Similar to CovR and RitR, EmbR is a transcriptional regulator belonging to the OmpR-like family and is important for cell wall biosynthesis of the human pathogen Mycobacterium tuberculosis (MTB, [8,10]). EmbR regulates expression of three arabinosyltransferases (embC, A, and B) that are important for modulation of the mycobacterial cell wall, MTB virulence and ethambutol resistance [810]). EmbR contains a DNA binding domain, transcriptional activator domain and a forkhead-associated (FHA) phosphoprotein recognition domain [8,10]. Mutations in three residues of the FHA domain (Arg312, Ser326 and Asn348) abrogated phosphorylation of EmbR by the STK PknH [8]. While threonine phosphorylation inhibited CovR DNA binding [6], phosphorylation of EmbR by the kinase PknH enhanced its ability to bind to promoter DNA [10]. PknH expression increased during macrophage infection and the kinase promotes virulence of MTB through its ability to control expression of the embCAB genes [10]. Interestingly, EmbR was also described to be phosphorylated by other mycobacterial serine/threonine kinases known as PknA and PknB and is also dephosphorylated by the phosphatase Mstp [9]. Collectively, these observations indicate that regulation of virulence through post-translational modification of EmbR is important for regulation of gene expression in MTB infections.

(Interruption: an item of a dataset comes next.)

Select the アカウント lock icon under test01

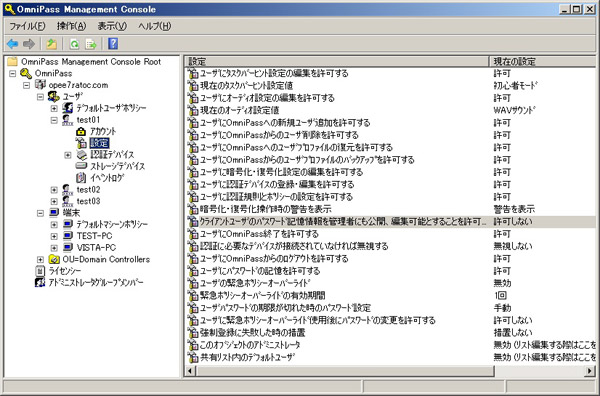pos(81,132)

AfsR of Streptomyces coelicolor is a homolog of EmbR of MTB [8]. AfsR is a global regulatory protein that controls the expression of two pigmented antibiotics namely, actinorhodin and undecylprodigiosin [27]. AfsR was found to be phosphorylated at serine and threonine residues by the kinase AfsK [11]. Loss of AfsK resulted in a significant decrease in actinorhodin production suggesting that phosphorylation of AfsR is necessary for its function [11]. Paradoxically, other STKs are predicted to regulate AfsR function as AfsR was still found to be phosphorylated in an AfsK mutant strain [11]. Whether phosphorylation of AfsR occurs at different amino acid residues in the absence of AfsK and the consequent effect on gene expression requires additional study. Collectively, these studies indicate that multiple STKs control the expression of secondary metabolite production in S. coelicolor through phosphorylation of the global regulator AfsR.

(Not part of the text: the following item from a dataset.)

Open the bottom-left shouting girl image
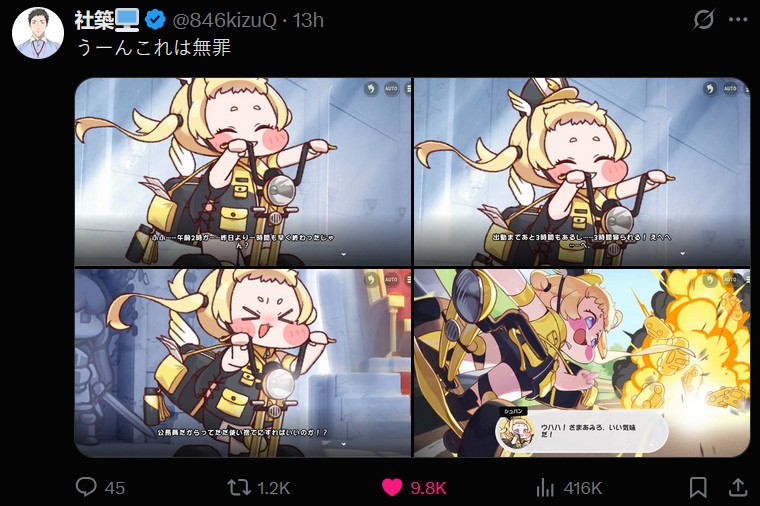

A global transcriptional regulator important for virulence of Staphylococcus aureus is the Staphylococcus accessory regulator, SarA (for a recent review see [28]). SarA is known to be involved in the regulation of over 100 S. aureus genes including positive regulation of the agr locus and negative regulation of itself [2830]. SarA was recently suggested to be phosphorylated at threonine residues by the STK (Stk1) that is conserved in all S. aureus strains [12]. Phosphorylation of SarA by Stk1 led to a four fold increase in binding to P2agr and a four fold decrease in binding to P1sar [12]. The in vivo relevance of Stk1 regulation of SarA is unclear because the observations of Didier et al imply that the absence of Stk1 should lead to decreased sarA transcription and decreased expression of the Agr locus. However, microarray analysis of a pknB (stk1) mutant in S. aureus 8325 indicated an increase in expression of both agrA and agrC [31]. Also, expression of Agr genes in a stk1 mutant of S. aureus Newman was similar to the WT [32]. In addition, there was no change in sarA expression in the stk1 mutants from either 8325 or Newman strains [31,32]. Didier et al also suggest that SarA is phosphorylated by a second serine threonine kinase Stk2 (found only in certain S. aureus strains such as N315) at serine residues (SA0077, [12]). However, further studies are essential to understand the downstream implications of SarA phosphorylation on regulation of gene expression and S. aureus virulence.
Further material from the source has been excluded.